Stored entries
┄┄┄┄┄┄┄┄┄┄┄┄┄┄┄┄┄┄┄┄

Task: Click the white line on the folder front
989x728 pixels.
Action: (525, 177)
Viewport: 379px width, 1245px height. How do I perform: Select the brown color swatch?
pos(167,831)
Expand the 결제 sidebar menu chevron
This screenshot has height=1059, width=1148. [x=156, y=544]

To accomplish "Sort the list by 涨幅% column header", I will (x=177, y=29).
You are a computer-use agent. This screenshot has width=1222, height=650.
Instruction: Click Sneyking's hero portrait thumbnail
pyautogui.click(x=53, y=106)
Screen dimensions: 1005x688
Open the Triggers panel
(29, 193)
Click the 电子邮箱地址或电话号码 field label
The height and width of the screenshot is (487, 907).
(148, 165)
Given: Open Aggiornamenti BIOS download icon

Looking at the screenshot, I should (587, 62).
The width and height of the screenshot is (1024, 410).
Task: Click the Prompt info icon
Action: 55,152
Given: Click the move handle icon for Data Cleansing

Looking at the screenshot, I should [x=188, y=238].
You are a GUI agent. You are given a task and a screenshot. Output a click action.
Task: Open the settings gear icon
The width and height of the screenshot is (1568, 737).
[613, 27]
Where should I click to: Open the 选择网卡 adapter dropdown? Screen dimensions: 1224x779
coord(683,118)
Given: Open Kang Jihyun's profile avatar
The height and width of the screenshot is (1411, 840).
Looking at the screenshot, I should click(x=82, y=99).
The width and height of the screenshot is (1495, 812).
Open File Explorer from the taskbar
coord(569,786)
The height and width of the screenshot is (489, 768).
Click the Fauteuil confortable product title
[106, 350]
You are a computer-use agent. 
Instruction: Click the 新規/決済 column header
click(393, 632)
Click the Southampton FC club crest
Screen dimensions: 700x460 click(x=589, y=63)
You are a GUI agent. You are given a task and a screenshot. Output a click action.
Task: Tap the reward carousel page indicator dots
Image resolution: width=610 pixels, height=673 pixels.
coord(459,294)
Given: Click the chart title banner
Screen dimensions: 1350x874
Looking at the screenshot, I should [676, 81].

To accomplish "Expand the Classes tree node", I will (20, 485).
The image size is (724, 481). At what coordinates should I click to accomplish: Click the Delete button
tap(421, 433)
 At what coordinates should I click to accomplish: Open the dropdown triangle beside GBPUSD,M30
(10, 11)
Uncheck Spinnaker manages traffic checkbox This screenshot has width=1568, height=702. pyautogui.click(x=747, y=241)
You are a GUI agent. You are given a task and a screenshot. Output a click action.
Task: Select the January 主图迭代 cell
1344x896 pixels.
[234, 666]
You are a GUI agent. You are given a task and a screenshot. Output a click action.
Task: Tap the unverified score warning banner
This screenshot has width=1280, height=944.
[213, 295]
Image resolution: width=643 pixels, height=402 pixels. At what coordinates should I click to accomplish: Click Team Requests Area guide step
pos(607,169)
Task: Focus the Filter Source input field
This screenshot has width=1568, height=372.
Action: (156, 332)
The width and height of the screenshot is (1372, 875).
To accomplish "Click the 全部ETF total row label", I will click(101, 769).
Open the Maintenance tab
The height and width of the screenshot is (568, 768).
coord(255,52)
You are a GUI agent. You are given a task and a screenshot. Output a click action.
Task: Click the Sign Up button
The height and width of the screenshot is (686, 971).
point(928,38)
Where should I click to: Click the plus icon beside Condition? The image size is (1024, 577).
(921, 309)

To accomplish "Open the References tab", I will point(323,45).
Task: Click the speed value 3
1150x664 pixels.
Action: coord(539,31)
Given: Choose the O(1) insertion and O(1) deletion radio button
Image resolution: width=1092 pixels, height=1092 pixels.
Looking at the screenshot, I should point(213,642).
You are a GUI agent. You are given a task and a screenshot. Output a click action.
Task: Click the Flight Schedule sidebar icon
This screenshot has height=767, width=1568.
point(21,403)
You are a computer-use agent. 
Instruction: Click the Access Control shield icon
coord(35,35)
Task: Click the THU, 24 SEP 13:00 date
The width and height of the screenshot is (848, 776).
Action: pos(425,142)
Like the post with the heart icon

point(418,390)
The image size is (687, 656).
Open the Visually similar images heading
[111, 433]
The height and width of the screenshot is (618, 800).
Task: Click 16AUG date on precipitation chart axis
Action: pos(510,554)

┄┄┄┄┄┄┄┄┄┄┄┄┄┄┄┄┄┄┄┄

Above are the records; from them, give again exactly the lines from the one containing "This screenshot has height=767, width=1568." to the one containing "The image size is (687, 656).", both lines included, and nothing more.

*WRITTEN RESPONSE*
This screenshot has height=767, width=1568.
point(21,403)
You are a computer-use agent. 
Instruction: Click the Access Control shield icon
coord(35,35)
Task: Click the THU, 24 SEP 13:00 date
The width and height of the screenshot is (848, 776).
Action: pos(425,142)
Like the post with the heart icon

point(418,390)
The image size is (687, 656).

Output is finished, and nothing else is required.